The UK transition period according to the Brexit withdrawal agreement will end on 31 December 2020, following this date, all EU primary and secondary law will no longer apply to the United Kingdom, including the Solvency II Directive as well as the Directive on Insurance Distribution.
EIOPA said that “the insurance sector needs to be prepared for the consequences of UK and Gibraltar insurance undertakings becoming third-country undertakings and no longer benefiting from the Solvency II authorisation to provide services in the EU”.
It comes as UK insurers are currently pushing for government officials to change insurance rules once Britain has left the EU.
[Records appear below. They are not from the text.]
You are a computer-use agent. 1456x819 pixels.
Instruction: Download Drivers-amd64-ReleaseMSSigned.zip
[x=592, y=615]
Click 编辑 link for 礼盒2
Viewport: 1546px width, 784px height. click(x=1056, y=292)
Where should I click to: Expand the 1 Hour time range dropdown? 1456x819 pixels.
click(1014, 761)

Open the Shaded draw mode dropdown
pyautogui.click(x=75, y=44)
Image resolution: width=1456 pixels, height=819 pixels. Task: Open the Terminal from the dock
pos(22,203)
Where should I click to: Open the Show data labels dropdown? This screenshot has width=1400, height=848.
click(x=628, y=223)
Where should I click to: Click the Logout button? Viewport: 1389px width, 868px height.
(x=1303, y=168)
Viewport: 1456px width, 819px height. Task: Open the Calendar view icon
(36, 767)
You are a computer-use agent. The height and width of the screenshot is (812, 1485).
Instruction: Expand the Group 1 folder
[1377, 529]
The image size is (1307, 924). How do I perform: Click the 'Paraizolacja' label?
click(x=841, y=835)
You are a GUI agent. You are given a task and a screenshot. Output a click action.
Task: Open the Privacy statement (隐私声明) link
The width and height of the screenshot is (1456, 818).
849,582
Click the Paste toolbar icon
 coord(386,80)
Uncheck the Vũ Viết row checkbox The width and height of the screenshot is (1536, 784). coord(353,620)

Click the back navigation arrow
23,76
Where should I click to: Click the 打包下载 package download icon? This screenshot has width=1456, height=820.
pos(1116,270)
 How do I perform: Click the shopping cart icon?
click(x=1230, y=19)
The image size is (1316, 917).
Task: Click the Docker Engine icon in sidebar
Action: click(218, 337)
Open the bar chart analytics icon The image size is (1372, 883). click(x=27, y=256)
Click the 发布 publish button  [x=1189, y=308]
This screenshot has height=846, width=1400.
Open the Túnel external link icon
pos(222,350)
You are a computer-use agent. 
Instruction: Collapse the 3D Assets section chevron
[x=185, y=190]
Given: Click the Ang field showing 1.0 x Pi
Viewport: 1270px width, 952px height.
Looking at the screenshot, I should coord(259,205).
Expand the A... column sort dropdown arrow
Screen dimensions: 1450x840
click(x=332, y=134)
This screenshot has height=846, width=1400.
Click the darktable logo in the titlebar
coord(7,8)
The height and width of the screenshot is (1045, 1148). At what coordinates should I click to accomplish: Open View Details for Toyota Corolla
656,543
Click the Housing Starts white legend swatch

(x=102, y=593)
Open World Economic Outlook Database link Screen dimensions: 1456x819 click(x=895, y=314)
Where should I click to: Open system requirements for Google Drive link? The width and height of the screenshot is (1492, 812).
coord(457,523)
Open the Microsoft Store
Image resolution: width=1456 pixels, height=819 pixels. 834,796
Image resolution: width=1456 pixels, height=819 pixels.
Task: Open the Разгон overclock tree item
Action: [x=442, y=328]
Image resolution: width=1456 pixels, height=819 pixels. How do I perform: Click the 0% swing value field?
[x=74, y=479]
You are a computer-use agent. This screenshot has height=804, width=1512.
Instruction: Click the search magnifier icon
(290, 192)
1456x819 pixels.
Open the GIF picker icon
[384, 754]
According to the Financial Times, UK life insurers would like to see quick changes to the risk margin, a part of Solvency II Directive that forces insurers to retain more capital against long-term business, such as annuities.
Firms also say that the risk margin makes it “more difficult” to take over corporate pension schemes via buyouts and make investments in larger assets such as infrastructure.
Tracy Blackwell, chief executive of Pension Insurance Corporation told FT: “The risk margin has to change, it is very volatile and it makes capital planning quite tricky.
“We are expecting something to happen early next year, the risk margin should be at the top of the agenda in the government review.”